§ **DESCRIPTION OF THE TASK**: Reproduce verbatim the lines of the records below, from the line containing "Buying Guides (401, 5)" through the line containing "Return Policy (31, 1197)", inclusive.

# START OF MATERIAL FOR THE TASK

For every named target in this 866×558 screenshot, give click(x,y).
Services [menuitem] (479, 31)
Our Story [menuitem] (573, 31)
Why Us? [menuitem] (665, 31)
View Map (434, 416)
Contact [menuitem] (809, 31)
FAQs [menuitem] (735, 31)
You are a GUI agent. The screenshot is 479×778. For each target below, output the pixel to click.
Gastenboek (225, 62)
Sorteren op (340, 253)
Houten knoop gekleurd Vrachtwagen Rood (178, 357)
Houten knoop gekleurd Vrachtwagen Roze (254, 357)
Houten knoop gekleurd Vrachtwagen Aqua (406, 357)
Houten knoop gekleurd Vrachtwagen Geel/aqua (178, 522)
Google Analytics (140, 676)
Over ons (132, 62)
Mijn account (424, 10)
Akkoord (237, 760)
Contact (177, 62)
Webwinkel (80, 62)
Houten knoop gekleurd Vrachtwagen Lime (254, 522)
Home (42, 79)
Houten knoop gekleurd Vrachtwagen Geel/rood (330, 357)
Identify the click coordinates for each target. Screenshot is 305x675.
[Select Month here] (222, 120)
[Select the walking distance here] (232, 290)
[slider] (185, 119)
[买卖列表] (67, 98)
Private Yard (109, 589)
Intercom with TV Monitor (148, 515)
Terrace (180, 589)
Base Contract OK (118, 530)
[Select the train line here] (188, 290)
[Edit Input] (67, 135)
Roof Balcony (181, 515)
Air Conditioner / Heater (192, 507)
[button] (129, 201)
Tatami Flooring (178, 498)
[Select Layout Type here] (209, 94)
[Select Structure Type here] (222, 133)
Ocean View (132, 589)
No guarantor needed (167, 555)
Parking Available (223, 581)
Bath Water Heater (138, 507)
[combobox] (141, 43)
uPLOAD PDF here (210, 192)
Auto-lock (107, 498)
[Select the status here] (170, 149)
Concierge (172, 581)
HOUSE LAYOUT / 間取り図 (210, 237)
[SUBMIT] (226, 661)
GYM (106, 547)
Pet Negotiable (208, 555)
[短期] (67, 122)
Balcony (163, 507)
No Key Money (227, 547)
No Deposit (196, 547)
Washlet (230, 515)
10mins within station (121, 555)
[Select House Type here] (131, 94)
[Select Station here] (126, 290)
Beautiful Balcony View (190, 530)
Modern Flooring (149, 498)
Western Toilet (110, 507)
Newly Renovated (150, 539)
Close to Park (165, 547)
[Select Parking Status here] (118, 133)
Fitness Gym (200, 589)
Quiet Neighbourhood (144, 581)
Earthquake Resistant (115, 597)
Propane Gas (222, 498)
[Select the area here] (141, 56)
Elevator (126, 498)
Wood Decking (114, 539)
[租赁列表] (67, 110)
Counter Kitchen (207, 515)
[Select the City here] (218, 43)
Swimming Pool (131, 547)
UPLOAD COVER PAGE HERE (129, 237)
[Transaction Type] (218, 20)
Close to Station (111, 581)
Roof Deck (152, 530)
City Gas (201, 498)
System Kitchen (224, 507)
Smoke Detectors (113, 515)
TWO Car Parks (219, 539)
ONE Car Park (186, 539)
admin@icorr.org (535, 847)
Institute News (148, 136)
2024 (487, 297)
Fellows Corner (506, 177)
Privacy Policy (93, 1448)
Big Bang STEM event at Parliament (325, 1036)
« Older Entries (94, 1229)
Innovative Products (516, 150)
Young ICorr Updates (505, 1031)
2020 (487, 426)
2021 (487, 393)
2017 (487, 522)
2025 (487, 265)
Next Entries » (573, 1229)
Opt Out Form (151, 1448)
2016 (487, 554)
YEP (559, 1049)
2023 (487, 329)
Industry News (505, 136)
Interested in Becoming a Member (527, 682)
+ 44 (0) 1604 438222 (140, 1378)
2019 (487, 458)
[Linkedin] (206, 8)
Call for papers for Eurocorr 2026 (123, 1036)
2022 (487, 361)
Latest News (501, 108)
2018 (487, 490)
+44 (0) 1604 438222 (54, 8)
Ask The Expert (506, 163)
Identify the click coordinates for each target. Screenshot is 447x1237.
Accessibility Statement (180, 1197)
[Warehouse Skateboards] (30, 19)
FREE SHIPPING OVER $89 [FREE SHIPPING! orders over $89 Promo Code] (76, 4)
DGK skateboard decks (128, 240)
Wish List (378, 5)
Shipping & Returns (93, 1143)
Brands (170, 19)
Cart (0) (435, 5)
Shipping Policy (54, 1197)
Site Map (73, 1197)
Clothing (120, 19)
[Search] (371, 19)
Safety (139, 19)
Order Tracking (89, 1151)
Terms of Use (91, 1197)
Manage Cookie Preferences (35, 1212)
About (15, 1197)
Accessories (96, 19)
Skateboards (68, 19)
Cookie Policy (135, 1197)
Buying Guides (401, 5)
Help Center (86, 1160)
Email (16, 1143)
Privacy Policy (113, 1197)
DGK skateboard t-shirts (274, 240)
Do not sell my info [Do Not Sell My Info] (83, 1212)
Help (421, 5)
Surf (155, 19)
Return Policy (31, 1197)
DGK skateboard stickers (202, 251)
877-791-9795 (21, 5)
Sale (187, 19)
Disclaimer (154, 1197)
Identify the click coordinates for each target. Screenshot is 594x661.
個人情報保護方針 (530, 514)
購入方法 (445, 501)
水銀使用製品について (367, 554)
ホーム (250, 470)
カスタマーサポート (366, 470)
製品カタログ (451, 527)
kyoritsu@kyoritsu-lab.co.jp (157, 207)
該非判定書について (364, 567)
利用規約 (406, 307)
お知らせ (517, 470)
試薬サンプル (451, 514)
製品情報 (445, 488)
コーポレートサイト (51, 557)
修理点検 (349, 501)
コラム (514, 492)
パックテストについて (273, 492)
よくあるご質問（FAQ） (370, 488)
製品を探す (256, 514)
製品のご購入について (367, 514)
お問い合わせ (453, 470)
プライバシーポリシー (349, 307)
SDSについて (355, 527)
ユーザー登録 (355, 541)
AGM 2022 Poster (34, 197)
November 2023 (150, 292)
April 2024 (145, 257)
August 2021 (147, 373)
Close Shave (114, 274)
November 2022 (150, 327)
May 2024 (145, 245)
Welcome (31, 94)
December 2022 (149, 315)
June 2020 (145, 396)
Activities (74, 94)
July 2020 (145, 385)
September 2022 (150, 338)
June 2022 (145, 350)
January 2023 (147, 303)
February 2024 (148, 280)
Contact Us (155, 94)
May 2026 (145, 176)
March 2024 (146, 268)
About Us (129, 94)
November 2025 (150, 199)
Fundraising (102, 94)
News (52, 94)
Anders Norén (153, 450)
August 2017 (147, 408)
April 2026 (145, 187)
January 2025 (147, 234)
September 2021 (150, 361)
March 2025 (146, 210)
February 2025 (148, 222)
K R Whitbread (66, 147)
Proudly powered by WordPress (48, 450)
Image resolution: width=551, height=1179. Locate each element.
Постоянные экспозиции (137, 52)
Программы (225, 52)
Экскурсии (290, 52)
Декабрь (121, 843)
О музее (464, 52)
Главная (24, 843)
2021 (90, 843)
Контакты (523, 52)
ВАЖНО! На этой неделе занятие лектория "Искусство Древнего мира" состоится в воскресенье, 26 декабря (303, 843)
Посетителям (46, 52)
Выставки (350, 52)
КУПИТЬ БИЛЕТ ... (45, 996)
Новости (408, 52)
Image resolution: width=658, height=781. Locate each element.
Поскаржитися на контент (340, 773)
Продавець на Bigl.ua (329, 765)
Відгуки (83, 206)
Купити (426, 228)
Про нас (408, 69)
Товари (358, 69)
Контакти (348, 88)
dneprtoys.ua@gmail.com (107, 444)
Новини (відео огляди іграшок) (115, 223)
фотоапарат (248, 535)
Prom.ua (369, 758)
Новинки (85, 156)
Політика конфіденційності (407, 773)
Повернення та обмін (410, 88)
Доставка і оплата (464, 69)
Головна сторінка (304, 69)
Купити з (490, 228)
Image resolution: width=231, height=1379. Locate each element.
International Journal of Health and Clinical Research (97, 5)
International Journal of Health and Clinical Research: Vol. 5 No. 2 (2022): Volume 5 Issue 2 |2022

# END OF MATERIAL FOR THE TASK

§ **SOLUTION FOR THIS TASK**:
Buying Guides (401, 5)
Help Center (86, 1160)
Email (16, 1143)
Privacy Policy (113, 1197)
DGK skateboard t-shirts (274, 240)
Do not sell my info [Do Not Sell My Info] (83, 1212)
Help (421, 5)
Surf (155, 19)
Return Policy (31, 1197)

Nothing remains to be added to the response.